Observations about IFRIC 15:
Fundamental issue. The fundamental issue is whether the developer is selling goods – the completed apartment or house – or is selling a service – a construction service as a contractor engaged by the buyer. Revenue from selling goods is normally recognised at delivery. Revenue from selling services is normally recognised on a percentage-of-completion basis as construction progresses. IFRIC 15 provides guidance on how to determine whether an agreement for the construction of real estate is within the scope of IAS 11 Construction Contracts or IAS 18 Revenue and, accordingly, when revenue from the construction should be recognised.
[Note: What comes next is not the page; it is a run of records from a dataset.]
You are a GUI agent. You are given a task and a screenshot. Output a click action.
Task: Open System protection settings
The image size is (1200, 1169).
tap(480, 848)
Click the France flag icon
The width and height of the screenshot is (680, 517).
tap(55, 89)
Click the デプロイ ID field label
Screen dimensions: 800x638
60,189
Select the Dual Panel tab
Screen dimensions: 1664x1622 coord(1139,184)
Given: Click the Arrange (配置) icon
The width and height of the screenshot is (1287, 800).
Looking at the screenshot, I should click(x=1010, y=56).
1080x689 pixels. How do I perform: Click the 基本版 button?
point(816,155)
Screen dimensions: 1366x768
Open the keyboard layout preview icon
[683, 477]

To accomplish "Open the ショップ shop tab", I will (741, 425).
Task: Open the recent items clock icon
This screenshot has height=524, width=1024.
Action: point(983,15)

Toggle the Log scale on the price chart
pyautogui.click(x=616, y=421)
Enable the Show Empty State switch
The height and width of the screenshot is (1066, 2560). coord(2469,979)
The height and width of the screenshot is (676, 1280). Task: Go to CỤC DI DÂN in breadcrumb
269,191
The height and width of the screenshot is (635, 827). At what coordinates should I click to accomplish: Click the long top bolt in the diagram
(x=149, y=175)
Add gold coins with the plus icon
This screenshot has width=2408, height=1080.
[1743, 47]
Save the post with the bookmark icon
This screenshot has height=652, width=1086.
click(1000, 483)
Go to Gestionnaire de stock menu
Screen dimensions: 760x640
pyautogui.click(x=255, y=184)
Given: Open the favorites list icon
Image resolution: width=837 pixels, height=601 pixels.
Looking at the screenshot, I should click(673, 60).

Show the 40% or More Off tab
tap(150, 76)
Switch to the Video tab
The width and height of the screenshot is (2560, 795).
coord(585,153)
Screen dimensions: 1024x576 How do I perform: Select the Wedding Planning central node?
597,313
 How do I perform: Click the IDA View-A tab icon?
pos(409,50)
IAS 11 or IAS 18? An agreement for the construction of real estate is a construction contract within the scope of IAS 11 only when the buyer is able to specify the major structural elements of the design of the real estate before construction begins and/or specify major structural changes once construction is in progress (whether it exercises that ability or not). If the buyer has that ability, IAS 11 applies. If the buyer does not have that ability, IAS 18 applies.
If IAS 18, service or goods? Even if IAS 18 applies, the agreement may be to provide construction services rather than goods. This would likely be the case, for instance, if the entity is not required to acquire and supply construction materials. If the entity is required to provide services together with construction materials in order to perform its contractual obligation to deliver real estate to the buyer, the agreement for the sale of goods under IAS 18.
Implications of IFRIC 15. The main expected change in practice is a shift for some entities from recognising revenue as construction progresses to recognising revenue at a single time – at completion upon or after delivery. Agreements that will be affected will be mainly those currently accounted for in accordance with IAS 11 that do not meet the definition of a construction contract as interpreted by the IFRIC and do not transfer to the buyer control and the significant risks and rewards of ownership of the work in progress in its current state as construction progresses.